START Raw data
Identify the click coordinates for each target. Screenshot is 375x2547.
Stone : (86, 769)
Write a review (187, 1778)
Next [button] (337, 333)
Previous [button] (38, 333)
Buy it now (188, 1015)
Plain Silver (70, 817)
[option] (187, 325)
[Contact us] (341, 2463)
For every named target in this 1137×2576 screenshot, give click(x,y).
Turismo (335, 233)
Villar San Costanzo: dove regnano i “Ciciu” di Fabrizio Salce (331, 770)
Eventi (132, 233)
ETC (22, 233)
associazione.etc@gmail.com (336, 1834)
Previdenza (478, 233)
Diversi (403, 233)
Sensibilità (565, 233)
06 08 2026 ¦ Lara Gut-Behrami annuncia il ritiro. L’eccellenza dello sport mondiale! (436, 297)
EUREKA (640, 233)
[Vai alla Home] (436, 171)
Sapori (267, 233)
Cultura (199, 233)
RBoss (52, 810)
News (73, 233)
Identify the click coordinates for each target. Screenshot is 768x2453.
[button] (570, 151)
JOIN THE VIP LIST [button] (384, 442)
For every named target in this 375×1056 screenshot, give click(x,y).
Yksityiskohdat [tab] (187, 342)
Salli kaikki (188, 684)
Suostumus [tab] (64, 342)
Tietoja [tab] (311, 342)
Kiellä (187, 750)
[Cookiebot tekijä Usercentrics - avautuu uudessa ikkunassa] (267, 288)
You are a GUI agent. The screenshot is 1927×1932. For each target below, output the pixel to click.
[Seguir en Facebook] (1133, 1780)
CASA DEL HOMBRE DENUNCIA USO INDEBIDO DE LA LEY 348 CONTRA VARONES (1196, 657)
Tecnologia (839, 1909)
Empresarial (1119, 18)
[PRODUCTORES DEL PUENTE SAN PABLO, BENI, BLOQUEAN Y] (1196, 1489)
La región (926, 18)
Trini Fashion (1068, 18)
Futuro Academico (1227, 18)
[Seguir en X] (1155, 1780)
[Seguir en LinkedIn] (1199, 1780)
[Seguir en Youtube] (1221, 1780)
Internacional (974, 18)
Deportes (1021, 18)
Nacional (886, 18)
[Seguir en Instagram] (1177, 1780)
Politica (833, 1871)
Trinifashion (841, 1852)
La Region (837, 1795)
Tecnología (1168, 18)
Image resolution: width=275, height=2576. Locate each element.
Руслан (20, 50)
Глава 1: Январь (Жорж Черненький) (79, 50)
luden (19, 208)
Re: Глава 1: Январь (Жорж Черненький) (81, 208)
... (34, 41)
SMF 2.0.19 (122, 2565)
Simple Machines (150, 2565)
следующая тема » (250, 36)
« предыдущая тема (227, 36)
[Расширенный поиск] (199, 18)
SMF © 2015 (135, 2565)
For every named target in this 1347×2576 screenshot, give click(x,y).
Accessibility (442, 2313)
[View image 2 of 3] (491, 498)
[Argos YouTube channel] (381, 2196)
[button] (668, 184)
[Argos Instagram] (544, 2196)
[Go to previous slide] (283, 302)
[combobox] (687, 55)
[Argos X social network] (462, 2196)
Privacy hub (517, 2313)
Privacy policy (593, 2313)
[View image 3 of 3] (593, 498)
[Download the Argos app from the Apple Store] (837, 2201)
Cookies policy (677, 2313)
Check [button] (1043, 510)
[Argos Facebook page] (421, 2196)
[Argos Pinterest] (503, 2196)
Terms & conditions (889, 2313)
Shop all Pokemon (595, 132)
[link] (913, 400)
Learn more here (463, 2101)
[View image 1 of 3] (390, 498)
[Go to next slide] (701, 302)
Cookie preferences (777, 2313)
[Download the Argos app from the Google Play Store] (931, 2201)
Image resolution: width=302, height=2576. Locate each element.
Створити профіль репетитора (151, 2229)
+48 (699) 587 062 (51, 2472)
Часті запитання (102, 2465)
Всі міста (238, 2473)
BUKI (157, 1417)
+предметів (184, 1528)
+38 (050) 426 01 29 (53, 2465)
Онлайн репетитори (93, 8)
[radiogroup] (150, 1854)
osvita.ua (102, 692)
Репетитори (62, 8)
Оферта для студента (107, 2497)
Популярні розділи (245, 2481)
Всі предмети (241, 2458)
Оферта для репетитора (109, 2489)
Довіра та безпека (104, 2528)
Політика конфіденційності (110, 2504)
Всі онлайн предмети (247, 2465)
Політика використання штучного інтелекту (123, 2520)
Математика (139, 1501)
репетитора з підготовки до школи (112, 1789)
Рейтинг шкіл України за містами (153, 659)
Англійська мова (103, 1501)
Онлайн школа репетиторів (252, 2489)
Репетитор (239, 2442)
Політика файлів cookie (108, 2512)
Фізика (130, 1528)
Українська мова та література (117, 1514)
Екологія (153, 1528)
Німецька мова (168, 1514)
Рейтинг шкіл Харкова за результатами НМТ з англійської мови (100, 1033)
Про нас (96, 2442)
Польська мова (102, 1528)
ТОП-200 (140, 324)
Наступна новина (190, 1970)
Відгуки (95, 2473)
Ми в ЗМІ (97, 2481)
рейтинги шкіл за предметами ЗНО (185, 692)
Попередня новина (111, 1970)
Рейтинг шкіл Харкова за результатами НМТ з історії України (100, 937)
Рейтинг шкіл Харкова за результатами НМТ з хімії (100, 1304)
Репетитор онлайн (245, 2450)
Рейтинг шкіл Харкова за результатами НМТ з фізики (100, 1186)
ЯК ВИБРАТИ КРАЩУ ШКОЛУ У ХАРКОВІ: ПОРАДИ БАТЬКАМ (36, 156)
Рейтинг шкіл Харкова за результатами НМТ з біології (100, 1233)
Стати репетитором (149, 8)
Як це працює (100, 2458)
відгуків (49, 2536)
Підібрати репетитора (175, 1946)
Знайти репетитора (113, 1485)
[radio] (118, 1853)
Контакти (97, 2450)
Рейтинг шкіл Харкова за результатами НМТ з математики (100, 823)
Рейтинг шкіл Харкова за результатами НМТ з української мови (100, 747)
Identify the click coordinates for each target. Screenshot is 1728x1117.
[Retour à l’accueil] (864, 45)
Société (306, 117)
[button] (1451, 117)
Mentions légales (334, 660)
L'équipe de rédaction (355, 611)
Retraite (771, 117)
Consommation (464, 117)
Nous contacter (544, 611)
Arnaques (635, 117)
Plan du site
END Raw data
Task brief:
Beginning with the very first line of the records above, please retype each line through the one that has "Accessibility (442, 2313)", and add nothing.

Reply:
Identify the click coordinates for each target. Screenshot is 375x2547.
Stone : (86, 769)
Write a review (187, 1778)
Next [button] (337, 333)
Previous [button] (38, 333)
Buy it now (188, 1015)
Plain Silver (70, 817)
[option] (187, 325)
[Contact us] (341, 2463)
For every named target in this 1137×2576 screenshot, give click(x,y).
Turismo (335, 233)
Villar San Costanzo: dove regnano i “Ciciu” di Fabrizio Salce (331, 770)
Eventi (132, 233)
ETC (22, 233)
associazione.etc@gmail.com (336, 1834)
Previdenza (478, 233)
Diversi (403, 233)
Sensibilità (565, 233)
06 08 2026 ¦ Lara Gut-Behrami annuncia il ritiro. L’eccellenza dello sport mondiale! (436, 297)
EUREKA (640, 233)
[Vai alla Home] (436, 171)
Sapori (267, 233)
Cultura (199, 233)
RBoss (52, 810)
News (73, 233)
Identify the click coordinates for each target. Screenshot is 768x2453.
[button] (570, 151)
JOIN THE VIP LIST [button] (384, 442)
For every named target in this 375×1056 screenshot, give click(x,y).
Yksityiskohdat [tab] (187, 342)
Salli kaikki (188, 684)
Suostumus [tab] (64, 342)
Tietoja [tab] (311, 342)
Kiellä (187, 750)
[Cookiebot tekijä Usercentrics - avautuu uudessa ikkunassa] (267, 288)
You are a GUI agent. The screenshot is 1927×1932. For each target below, output the pixel to click.
[Seguir en Facebook] (1133, 1780)
CASA DEL HOMBRE DENUNCIA USO INDEBIDO DE LA LEY 348 CONTRA VARONES (1196, 657)
Tecnologia (839, 1909)
Empresarial (1119, 18)
[PRODUCTORES DEL PUENTE SAN PABLO, BENI, BLOQUEAN Y] (1196, 1489)
La región (926, 18)
Trini Fashion (1068, 18)
Futuro Academico (1227, 18)
[Seguir en X] (1155, 1780)
[Seguir en LinkedIn] (1199, 1780)
[Seguir en Youtube] (1221, 1780)
Internacional (974, 18)
Deportes (1021, 18)
Nacional (886, 18)
[Seguir en Instagram] (1177, 1780)
Politica (833, 1871)
Trinifashion (841, 1852)
La Region (837, 1795)
Tecnología (1168, 18)
Image resolution: width=275, height=2576. Locate each element.
Руслан (20, 50)
Глава 1: Январь (Жорж Черненький) (79, 50)
luden (19, 208)
Re: Глава 1: Январь (Жорж Черненький) (81, 208)
... (34, 41)
SMF 2.0.19 (122, 2565)
Simple Machines (150, 2565)
следующая тема » (250, 36)
« предыдущая тема (227, 36)
[Расширенный поиск] (199, 18)
SMF © 2015 (135, 2565)
For every named target in this 1347×2576 screenshot, give click(x,y).
Accessibility (442, 2313)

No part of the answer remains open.